In Earthworks‘ newly released Pennsylvania Oil and Gas Waste Report, the extent of devastation already caused by the Oil and Gas industry is described in terms usually reserved for novels about post-nuclear holocaust—radioactivity, half-life, radium, pico-curies, carcinogens, cancer.
And, like any apocalyptic novel, Earthworks and Fractracker Alliance provide a map of toxic hot zones, as if to warn away any future survivors. Using data provided by the Pennsylvania Department of Environmental Quality, the map not only documents the location of facilities that have already accepted waste, including 380 million barrels (5.9 billion gallons) of oil and gas waste, but it also lists the type of waste (liquid or solid) and the amount processed at each location.
Using an acronym that could only have been coined by an oil and gas lobbyist or a corporate-captured EPA administrator, radium-226 with its 1600 year half-life is just a NORM (Naturally Occurring Radioactive Material), and the 252 waste sites just in the Allegheny Watershed alone are just the new NORMal, where 978,241,782 gallons of liquid waste and 775,505 tons of solid waste have been discarded by the oil and gas industry. And this is just the waste that is formally reported.
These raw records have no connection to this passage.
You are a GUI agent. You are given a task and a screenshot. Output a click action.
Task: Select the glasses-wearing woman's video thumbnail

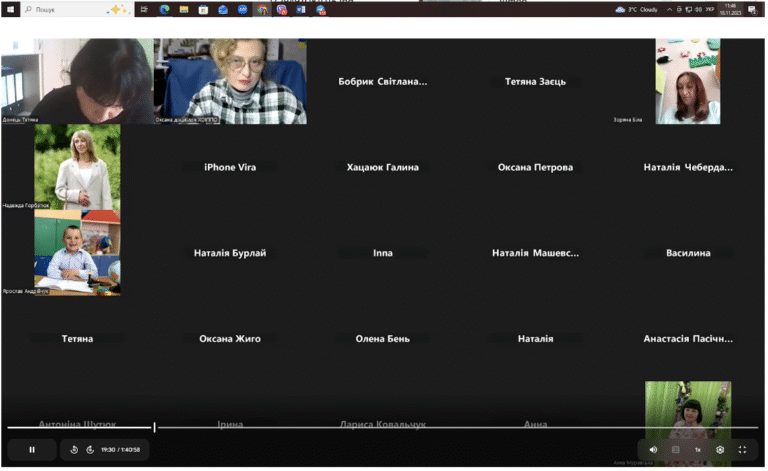point(231,81)
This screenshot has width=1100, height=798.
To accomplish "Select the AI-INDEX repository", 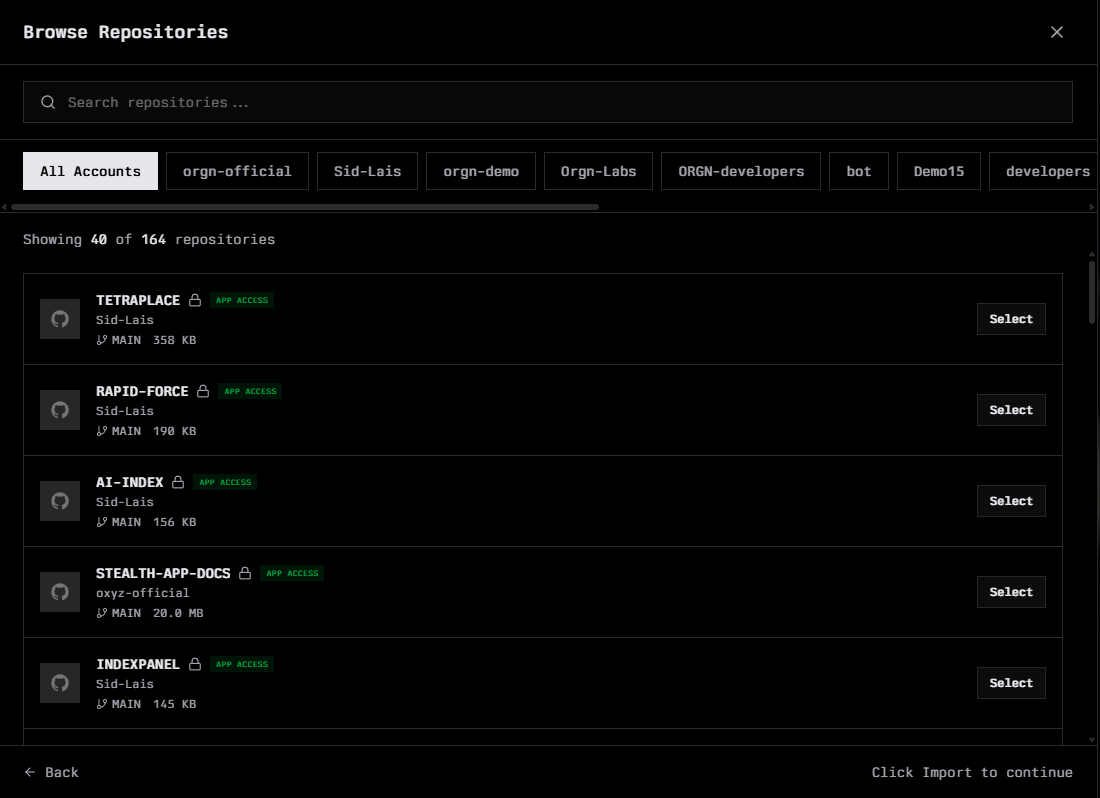I will [1011, 501].
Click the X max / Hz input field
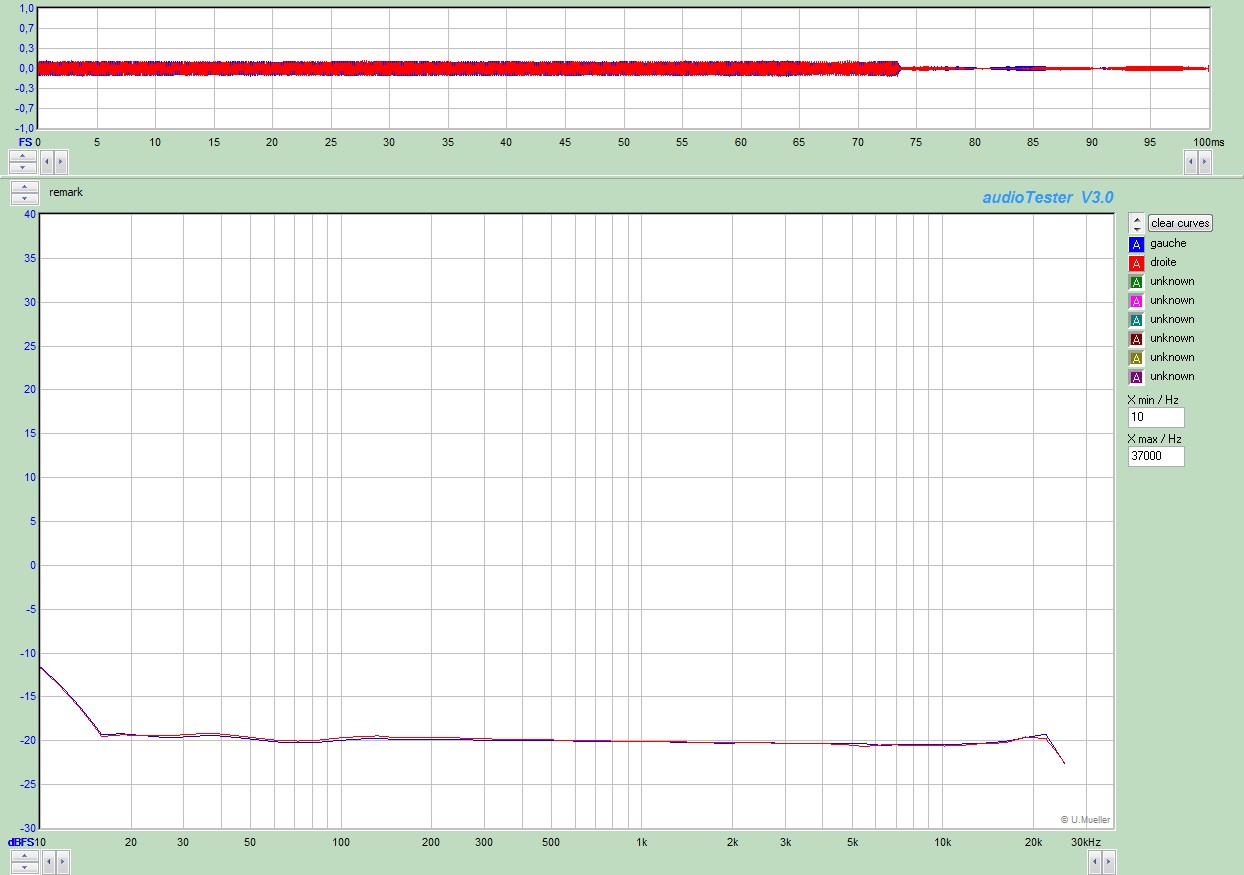The width and height of the screenshot is (1244, 875). [1155, 456]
How much more has been spilled and dumped surreptitiously into forests, fields, and streams?
In 2012, researchers found that tests used and approved by agencies like EPA “can significantly underestimate the total radioactivity of wastewater that is stored in closed containers, such as tanks. . . . Inaccurate testing for radioactivity in oil and natural gas waste has huge implications for the places where this waste ends up.Pennsylvania Oil and Gas Waste Report
As the Waste Report points out, the “Achilles heal” of the vastly wealthy and technologically arrogant oil and gas industry is that it has never solved its waste problem. In the 160 year history of the industry in Pennsylvania, the wastes simply continue to accumulate, as if it could be hidden away in the deep forests and rivers. Some radioactive liquid wastes, until recently, were spread on gravel roads to sicken humans and animals alike, or piped through inadequate “treatment” facilities into Commonwealth streams, leaving miles-long plumes of radioactive sediment downstream to bioaccumulate in mussel shells and in who knows what else (or in who else).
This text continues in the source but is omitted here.